I find it very hard not to get angry at these posts. I'm thinking also of Fred Wilson's burn-baby-burn piece from a week or two ago.
I am the cofounder of a bootstrapped startup company with 7-figure annual revenue, a better than 100% growth rate for the last several years, a great team, a fantastic market, and a genuinely useful product.
One of the biggest problems facing my company right now is dealing with all of the venture-funded idiots coming after my customers, market and employees without so much as a hint of a viable business model. They outspend us on marketing 1000-to-1 and they offer to serve our clients essentially for free, apparently just to be able to win a logo for the "traction" slide in their deck in the hope that they will have enough proof points to get them their next hit of venture money.
I know that nearly all of them are going to vaporize eventually, but in the meantime they completely poison the well for all of us who are trying to do what Andressen, Wilson and the rest pretend they want startups to be doing - creating sustainable businesses in sustainable markets.
Posting this as an anonymous coward because who knows - I may need to raise venture money myself, though I'm pretty sure we wouldn't qualify with "5x being the new 2x" I don't think anyone is interested in mere 100% growth, even if it comes with the advantages of sustainability built on the back of a real business.
Between this problem and all the other issues that are coming from this age of startups (like trying to build a business on a startup and then it just poof goes away one day), the Startup world is in definite need of maturity and more grown ups.

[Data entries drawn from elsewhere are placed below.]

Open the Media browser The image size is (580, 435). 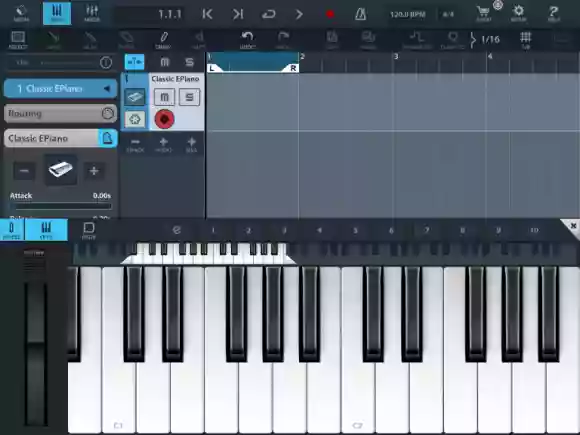[21, 13]
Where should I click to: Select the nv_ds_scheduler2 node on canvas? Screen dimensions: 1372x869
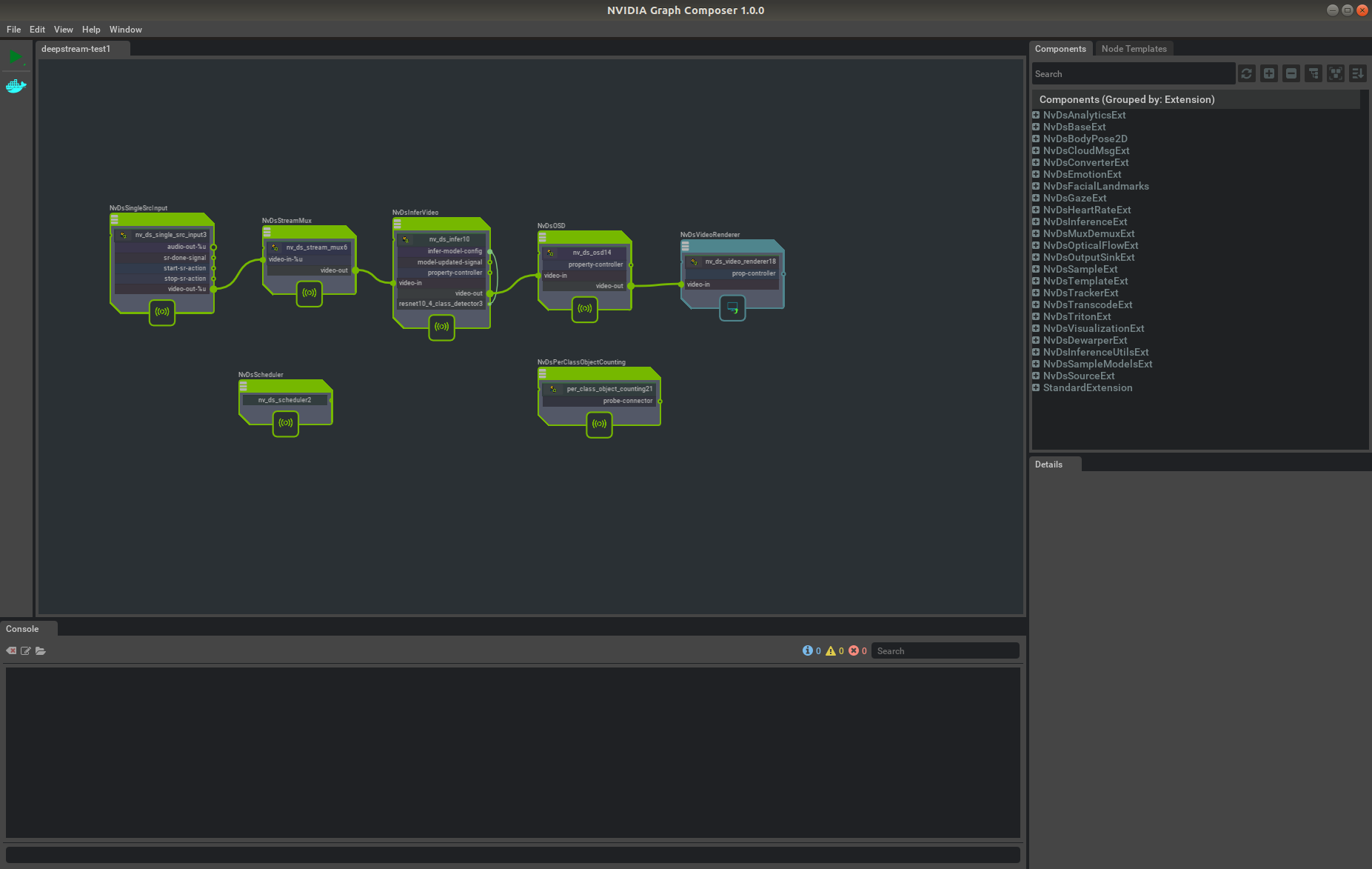[285, 400]
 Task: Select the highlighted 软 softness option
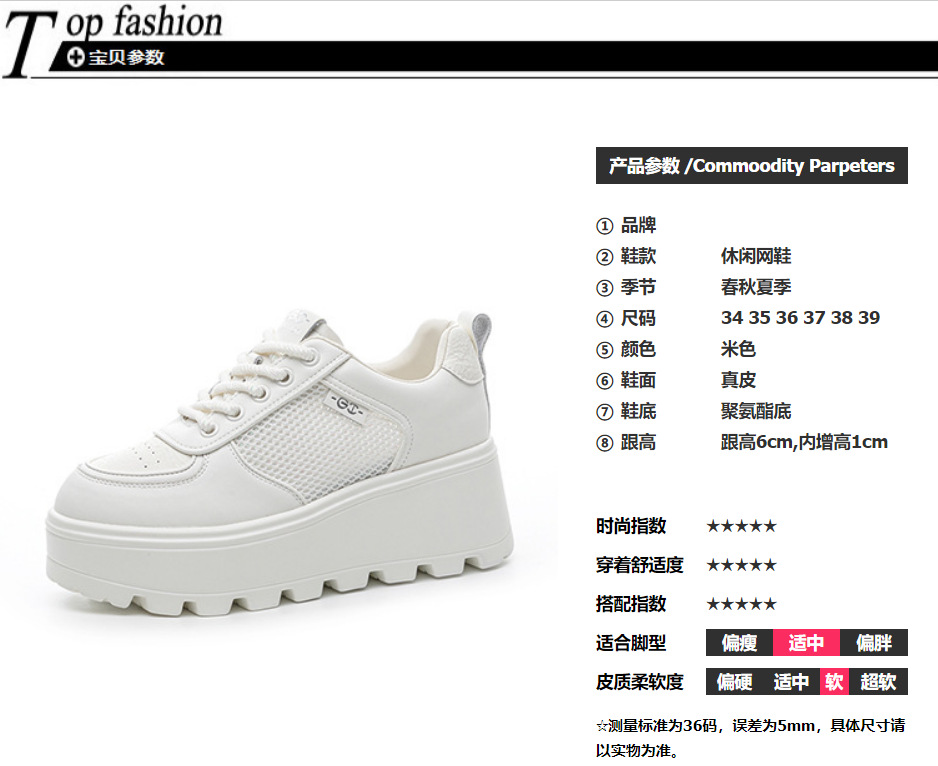pos(834,682)
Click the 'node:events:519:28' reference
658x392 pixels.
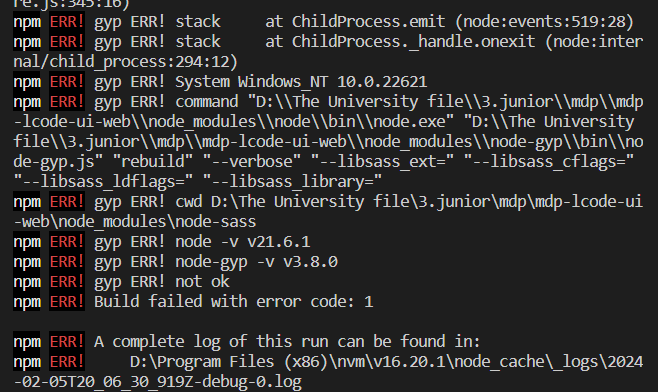[x=544, y=22]
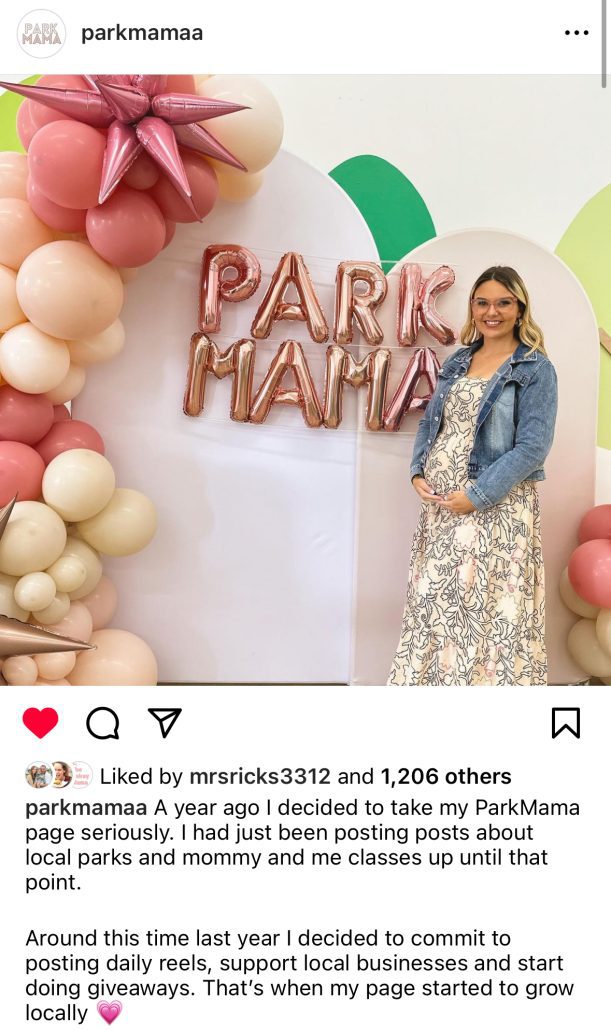Open the parkmamaa username in post header
The height and width of the screenshot is (1030, 611).
[142, 33]
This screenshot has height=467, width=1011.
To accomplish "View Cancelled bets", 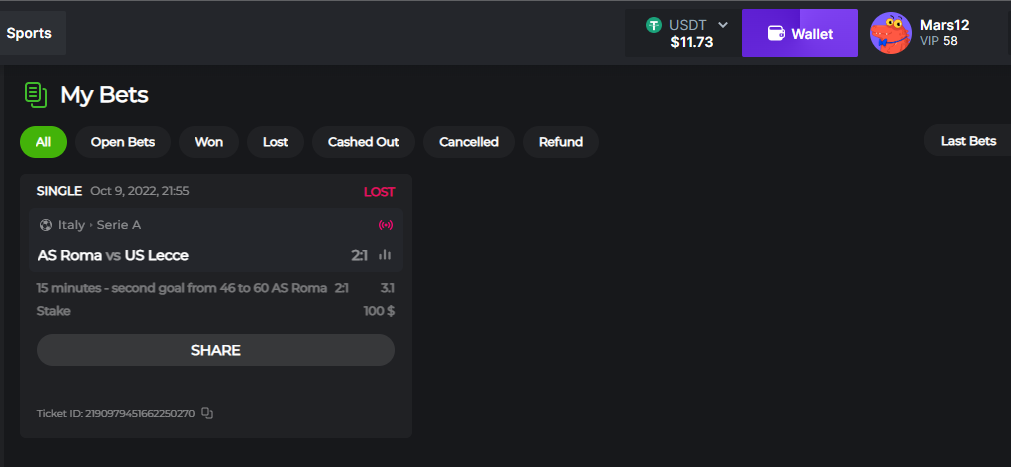I will tap(468, 142).
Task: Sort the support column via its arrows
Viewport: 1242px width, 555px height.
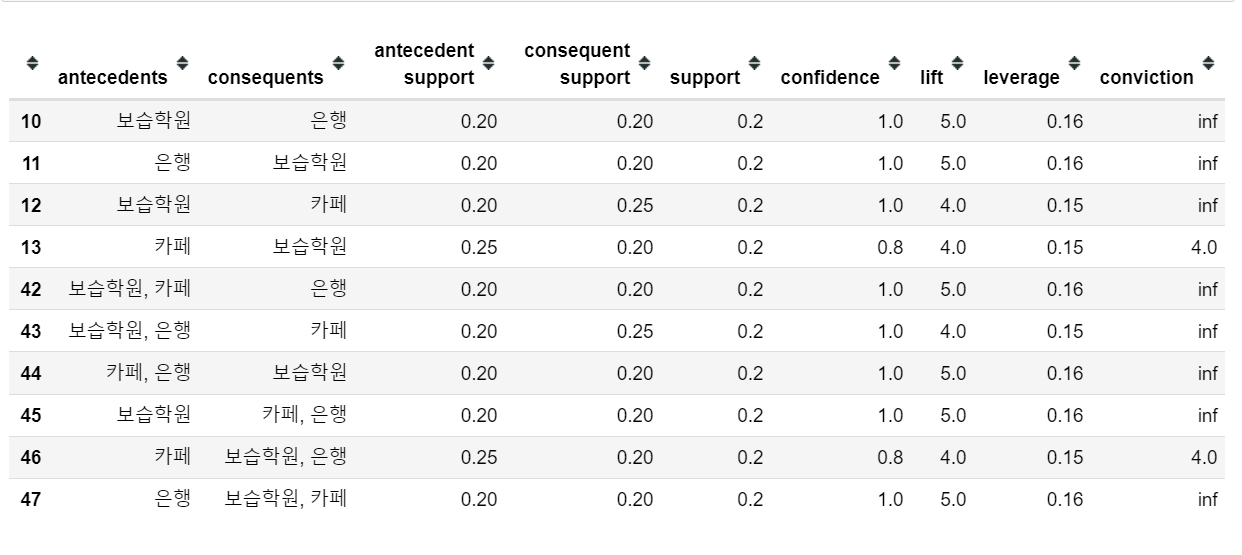Action: pyautogui.click(x=754, y=63)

Thank you. You have explained better than I ever could how their "dumping" of money on unworthy poseurs is not only non-productive but actively harms the whole process of innovation as it crowds out people like you who actually know what they're doing. I guess the upside is that a larger number of leaner companies might spend a lower percentage of their budgets on marketing, so the effect on people like you might be reduced.
>Posting this as an anonymous coward because who knows - I may need to raise venture money myself, though I'm pretty sure we wouldn't qualify with "5x being the new 2x" I don't think anyone is interested in mere 100% growth, even if it comes with the advantages of sustainability built on the back of a real business.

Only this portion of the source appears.